I define a jited function returning a tuple using numba. It's something like below.
import numba as nb
from numba.types import Tuple
import numpy as np
FOO_T = Tuple.from_types((nb.types.NPDatetime('M'), nb.int64))
@nb.jit([FOO_T(nb.types.NPDatetime('M'), nb.types.NPDatetime('M'))], nopython=True)
def foo(input1, input2):
temp1 = input1
temp2 = np.array(input1 - input2).view(nb.int64)
output = (temp1, temp2)
return output
A TypeError is reported as below. The second element of output tuple is defined as int64. However, it's actually compiled as array(int64, 0d, C).
TypingError: No conversion from Tuple(datetime64[M], array(int64, 0d, C)) to Tuple(datetime64[M], int64) for '$38return_value.15', defined at None
Have no idea how to make them consistent. Thanks for your help.
np.array(input1 - input2).view(nb.int64) is an array of int64 and not a scalar. This is why Numba report an error. Note that np.array(input1 - input2) results in a weird type: an array of dimension 0. AFAIK, this is what Numpy use to represent scalars but such an array cannot be indexed in Numba nor converted to a scalar.

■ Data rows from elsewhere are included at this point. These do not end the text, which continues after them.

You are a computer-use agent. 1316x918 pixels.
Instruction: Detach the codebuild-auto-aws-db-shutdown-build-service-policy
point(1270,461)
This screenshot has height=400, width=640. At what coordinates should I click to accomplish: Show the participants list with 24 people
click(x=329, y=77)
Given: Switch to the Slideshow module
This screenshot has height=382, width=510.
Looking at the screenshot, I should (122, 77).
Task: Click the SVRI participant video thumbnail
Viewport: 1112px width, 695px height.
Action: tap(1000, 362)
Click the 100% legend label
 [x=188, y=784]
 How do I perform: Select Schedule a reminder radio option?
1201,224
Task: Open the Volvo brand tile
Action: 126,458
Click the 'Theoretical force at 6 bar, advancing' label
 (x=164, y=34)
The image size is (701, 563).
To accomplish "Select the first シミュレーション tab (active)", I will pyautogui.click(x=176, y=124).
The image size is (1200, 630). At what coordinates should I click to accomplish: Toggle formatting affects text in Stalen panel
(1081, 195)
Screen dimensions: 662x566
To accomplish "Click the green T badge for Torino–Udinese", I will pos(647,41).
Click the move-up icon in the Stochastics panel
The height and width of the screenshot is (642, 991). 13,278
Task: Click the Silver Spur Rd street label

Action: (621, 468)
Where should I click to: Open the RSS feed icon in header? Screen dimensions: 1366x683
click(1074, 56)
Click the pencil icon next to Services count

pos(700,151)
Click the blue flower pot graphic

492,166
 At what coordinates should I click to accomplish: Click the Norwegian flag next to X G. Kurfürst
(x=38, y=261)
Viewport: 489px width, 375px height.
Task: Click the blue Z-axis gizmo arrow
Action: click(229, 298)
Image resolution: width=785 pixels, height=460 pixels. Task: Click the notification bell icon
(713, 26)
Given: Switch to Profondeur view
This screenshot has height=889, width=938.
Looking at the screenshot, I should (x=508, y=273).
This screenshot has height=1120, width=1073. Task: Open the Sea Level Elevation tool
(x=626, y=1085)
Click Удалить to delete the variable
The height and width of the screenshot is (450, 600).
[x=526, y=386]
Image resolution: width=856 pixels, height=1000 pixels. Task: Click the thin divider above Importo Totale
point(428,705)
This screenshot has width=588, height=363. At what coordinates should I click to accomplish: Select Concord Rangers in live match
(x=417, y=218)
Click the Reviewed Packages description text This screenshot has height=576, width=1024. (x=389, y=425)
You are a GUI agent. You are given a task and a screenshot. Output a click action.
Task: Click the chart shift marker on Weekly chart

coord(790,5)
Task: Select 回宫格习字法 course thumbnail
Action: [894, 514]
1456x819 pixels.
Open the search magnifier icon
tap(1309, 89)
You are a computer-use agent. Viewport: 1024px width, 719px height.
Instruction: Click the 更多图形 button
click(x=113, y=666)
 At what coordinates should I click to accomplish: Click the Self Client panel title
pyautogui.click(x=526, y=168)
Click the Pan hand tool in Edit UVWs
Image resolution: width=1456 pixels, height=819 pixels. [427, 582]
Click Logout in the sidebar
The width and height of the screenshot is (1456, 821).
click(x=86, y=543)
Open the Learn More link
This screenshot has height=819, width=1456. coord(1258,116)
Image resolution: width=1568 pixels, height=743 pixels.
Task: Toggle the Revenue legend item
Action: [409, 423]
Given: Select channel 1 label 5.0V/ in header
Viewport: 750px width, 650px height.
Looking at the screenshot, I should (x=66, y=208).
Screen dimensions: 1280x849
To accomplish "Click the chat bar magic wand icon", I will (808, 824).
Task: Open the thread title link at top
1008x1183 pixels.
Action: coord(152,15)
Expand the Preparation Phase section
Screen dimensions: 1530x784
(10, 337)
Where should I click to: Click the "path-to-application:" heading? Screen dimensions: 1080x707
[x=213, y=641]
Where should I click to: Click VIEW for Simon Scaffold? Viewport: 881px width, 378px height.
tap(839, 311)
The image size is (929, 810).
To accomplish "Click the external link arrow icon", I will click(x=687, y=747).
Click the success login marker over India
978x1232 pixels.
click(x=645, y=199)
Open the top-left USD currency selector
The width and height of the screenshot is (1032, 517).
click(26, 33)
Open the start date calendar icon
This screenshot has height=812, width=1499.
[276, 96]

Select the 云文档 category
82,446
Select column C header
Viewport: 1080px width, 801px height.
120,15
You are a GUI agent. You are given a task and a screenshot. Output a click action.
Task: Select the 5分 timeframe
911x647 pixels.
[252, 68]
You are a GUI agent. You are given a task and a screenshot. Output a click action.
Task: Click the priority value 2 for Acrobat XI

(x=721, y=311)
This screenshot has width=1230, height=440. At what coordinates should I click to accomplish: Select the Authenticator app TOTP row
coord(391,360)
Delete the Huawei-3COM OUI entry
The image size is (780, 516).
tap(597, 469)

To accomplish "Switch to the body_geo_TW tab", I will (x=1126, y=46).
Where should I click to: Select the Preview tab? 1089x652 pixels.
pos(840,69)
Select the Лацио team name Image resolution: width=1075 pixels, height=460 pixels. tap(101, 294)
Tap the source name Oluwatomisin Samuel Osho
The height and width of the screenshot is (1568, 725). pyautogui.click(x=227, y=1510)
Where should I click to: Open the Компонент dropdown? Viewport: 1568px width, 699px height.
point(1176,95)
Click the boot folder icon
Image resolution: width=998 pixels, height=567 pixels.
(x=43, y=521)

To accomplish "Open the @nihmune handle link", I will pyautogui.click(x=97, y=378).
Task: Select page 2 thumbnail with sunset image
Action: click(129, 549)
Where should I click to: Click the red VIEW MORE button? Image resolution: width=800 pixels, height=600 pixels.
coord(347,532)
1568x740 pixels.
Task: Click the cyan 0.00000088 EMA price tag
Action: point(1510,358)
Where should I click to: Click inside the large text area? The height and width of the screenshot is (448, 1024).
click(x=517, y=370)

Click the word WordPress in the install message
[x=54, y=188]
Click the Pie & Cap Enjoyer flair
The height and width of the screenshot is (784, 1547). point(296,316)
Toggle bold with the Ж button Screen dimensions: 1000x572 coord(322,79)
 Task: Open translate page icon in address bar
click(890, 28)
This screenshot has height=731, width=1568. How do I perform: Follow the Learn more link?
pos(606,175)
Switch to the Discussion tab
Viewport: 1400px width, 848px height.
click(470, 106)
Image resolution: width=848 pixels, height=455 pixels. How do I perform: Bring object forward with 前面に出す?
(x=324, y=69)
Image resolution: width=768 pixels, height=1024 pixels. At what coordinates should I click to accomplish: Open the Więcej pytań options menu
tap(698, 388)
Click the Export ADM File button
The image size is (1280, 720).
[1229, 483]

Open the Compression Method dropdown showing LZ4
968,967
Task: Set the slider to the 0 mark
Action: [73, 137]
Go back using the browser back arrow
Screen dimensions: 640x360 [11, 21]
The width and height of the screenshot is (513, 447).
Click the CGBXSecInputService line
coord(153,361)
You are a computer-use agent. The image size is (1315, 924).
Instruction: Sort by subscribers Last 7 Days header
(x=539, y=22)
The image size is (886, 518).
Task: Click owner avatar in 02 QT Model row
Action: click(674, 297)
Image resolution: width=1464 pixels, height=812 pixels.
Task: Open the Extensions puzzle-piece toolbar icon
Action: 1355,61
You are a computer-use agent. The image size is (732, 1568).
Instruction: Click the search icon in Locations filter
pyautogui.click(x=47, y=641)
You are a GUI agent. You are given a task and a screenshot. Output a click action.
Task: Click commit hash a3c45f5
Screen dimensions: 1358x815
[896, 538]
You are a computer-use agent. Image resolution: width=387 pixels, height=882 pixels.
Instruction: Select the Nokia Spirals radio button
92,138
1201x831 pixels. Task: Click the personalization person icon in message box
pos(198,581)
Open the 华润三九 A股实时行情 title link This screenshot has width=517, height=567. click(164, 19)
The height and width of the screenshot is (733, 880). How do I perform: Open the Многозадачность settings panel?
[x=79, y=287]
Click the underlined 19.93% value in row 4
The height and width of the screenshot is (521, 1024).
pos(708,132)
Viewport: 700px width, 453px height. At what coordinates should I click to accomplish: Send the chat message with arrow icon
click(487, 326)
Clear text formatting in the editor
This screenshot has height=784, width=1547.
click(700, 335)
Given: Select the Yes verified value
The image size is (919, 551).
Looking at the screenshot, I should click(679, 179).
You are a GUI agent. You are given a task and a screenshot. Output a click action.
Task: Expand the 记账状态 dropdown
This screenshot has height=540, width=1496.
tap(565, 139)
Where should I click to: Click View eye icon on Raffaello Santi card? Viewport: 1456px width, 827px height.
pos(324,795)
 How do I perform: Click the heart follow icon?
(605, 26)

You could subtract two scalar and build an array with np.array([input1 - input2]) and then call view. That being said, view is probably not what you want to do here as it reinterpret the binary representation of a NPDatetime as an integer. This is really unsafe and AFAIK there is no reason to assume that this can work. You can just make the difference and cast the result with (np.uint64)(input1 - input2).